After college, Sloan moved up the college basketball coaching ladder at Presbyterian College, Memphis State University, The Citadel and the University of Florida. He returned to Raleigh as the Wolfpack’s head basketball coach in 1966. 

The Indiana pipeline brought Sloan top recruits Monte Towe and Tim Stoddard, who enrolled at N.C. State in 1971 – nearly a half-century ago. 

Dick Dickey, a teammate of Sloan’s, had recommended N.C. State give serious consideration to Towe of Converse, Ind. The Wolfpack’s assistant coach Eddie Biedenbach paid a visit. Towe was 5-foot-7 and looked about 14 years old. 

Biedenbach told his boss: “Norm, he’s awfully small.” Sloan replied: “Dick Dickey knows what he’s doing.”


 Biedenbach also spent a lot of time recruiting in East Chicago, Ind., pursuing a trio of hotshots who led Washington High School to an undefeated season and the state basketball title. The stars of the team were Pete Trgovich, Ulysses “Junior” Bridgeman and Tim Stoddard.

What tipped the 6-foot-7 Stoddard to select N.C. State was his desire to play both basketball and baseball at the college level. Former Chicago White Sox infielder Sammy Esposito, also an East Chicago native, was the head baseball coach at N.C. State as well as a basketball assistant on Sloan’s staff.

Stoddard said: “With Sam Esposito having a part in both sports, it made it an easier decision and an easier transition from the basketball court to the baseball field.” Stoddard became the ace in Esposito’s pitching rotation.

 


Sports statisticians have determined that there are only two American male athletes to play in the NCAA Final Four basketball tournament and baseball’s World Series. 

Both men are graduates of East Chicago’s Washington High.
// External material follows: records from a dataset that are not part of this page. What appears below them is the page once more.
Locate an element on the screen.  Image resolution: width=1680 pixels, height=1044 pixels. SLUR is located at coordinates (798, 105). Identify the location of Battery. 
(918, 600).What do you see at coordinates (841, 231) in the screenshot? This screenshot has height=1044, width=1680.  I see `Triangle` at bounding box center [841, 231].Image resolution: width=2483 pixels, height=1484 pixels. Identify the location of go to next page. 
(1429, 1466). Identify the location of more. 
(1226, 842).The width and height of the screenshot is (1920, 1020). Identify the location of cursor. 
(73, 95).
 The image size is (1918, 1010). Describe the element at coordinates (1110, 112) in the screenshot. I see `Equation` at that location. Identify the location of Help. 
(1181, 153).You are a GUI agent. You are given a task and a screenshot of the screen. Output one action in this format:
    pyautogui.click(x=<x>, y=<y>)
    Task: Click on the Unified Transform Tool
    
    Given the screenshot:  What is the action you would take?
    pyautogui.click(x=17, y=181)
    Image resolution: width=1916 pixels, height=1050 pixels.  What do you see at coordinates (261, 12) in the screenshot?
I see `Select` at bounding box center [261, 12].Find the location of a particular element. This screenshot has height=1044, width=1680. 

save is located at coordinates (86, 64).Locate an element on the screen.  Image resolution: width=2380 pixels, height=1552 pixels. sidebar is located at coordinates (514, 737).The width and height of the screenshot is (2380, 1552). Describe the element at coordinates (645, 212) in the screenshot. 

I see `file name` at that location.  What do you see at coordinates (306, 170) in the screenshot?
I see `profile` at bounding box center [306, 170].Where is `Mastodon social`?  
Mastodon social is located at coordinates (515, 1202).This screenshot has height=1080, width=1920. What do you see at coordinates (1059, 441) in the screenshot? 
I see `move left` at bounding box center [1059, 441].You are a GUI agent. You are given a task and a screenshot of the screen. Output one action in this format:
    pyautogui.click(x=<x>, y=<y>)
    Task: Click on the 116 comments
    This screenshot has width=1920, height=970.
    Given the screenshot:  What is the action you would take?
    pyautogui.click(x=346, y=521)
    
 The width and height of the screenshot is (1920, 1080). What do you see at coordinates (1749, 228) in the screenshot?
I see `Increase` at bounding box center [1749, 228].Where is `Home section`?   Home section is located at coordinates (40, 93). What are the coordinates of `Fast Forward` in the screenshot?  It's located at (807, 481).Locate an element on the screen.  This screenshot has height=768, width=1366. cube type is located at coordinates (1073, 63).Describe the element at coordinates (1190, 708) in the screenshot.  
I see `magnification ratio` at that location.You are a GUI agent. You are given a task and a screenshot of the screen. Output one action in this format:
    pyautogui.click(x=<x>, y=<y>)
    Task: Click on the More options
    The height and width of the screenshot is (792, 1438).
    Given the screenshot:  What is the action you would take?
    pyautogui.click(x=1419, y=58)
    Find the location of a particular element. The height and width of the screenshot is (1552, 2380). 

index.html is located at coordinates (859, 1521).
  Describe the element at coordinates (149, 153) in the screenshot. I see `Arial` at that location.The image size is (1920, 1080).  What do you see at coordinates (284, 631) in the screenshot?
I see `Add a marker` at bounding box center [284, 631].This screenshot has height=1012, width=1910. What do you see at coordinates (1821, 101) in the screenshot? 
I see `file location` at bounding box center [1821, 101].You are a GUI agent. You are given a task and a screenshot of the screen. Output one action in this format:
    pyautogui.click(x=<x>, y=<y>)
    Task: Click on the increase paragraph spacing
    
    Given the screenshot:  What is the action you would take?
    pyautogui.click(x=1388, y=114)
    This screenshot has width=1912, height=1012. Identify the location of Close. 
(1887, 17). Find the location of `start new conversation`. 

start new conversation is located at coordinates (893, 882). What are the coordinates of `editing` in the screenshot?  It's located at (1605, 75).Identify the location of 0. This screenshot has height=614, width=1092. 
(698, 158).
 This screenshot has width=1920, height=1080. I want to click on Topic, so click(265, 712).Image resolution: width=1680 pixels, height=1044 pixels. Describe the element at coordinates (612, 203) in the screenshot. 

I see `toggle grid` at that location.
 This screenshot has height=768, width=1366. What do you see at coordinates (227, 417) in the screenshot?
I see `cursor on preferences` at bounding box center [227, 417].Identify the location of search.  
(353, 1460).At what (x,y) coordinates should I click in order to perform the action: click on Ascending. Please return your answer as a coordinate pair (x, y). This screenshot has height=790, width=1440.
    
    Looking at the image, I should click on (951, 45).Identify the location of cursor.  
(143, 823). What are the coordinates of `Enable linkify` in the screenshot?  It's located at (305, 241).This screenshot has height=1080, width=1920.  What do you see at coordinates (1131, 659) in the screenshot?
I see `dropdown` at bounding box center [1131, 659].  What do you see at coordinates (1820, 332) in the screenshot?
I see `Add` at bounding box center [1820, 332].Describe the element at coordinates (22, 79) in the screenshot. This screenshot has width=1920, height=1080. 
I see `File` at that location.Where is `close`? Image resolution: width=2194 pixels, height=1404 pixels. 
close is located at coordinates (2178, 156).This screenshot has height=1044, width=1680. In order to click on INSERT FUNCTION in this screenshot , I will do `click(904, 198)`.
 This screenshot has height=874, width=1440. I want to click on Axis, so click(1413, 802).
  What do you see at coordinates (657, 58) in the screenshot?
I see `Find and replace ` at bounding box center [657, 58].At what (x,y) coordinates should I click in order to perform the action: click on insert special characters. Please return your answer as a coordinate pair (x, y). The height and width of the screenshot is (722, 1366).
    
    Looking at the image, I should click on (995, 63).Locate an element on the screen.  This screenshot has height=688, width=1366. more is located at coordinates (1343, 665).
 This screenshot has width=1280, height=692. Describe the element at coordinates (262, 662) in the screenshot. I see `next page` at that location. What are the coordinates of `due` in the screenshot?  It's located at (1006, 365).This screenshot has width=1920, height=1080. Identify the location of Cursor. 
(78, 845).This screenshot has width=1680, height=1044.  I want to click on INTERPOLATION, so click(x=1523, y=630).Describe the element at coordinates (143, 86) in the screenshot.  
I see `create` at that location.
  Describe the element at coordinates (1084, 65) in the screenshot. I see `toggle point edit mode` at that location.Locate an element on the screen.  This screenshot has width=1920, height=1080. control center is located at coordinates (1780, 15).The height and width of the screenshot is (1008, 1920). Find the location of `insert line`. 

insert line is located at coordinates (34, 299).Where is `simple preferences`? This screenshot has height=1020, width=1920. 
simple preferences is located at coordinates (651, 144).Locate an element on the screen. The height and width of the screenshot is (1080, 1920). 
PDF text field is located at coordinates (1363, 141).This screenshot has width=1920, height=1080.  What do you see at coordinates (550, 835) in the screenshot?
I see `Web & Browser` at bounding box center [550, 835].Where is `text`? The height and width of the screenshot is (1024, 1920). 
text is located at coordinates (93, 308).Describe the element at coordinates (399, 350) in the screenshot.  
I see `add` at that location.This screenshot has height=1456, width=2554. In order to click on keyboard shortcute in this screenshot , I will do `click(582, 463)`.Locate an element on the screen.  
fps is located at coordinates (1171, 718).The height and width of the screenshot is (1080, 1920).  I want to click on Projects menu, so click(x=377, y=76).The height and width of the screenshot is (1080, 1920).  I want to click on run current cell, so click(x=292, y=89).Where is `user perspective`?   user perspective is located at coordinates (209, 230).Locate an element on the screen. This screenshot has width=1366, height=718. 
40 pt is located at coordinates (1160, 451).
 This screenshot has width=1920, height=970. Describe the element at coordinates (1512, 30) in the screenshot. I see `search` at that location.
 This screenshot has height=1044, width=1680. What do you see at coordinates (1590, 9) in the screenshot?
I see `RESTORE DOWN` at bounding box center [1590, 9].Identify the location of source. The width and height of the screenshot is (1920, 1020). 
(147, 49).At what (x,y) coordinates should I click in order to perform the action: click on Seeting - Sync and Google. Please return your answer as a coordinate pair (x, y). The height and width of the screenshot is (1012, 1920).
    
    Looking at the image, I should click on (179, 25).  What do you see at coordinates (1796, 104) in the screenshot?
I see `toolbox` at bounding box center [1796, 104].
They are Tim Stoddard (Class of 1971) and Kenny Lofton (Class of 1985). 

As a collegian, Stoddard was a key contributor on N.C. State’s 1974 championship basketball team, as was Towe. (Some of their teammates were Tommy Burleson, David Thompson, Moe Rivers and Phil Spence.) 

Lofton was a reserve guard on the 1988 University of Arizona team that made it to the Final Four but lost to the University of Oklahoma in the semi-finals. 

As a professional baseball player, Stoddard was on the roster of the Baltimore Orioles for the World Series in 1979 and again in 1983. The Orioles were victorious in 1983, defeating the Philadelphia Phillies, 4 games to 1. 


Lofton, a center fielder, also played in the World Series twice, in 1995 with the Cleveland Indians and in 2002 with the San Francisco Giants. 

Timothy Paul Stoddard is the only person ever to win a championship ring in both the NCAA basketball tournament and the World Series. (We’re just getting warmed up here.)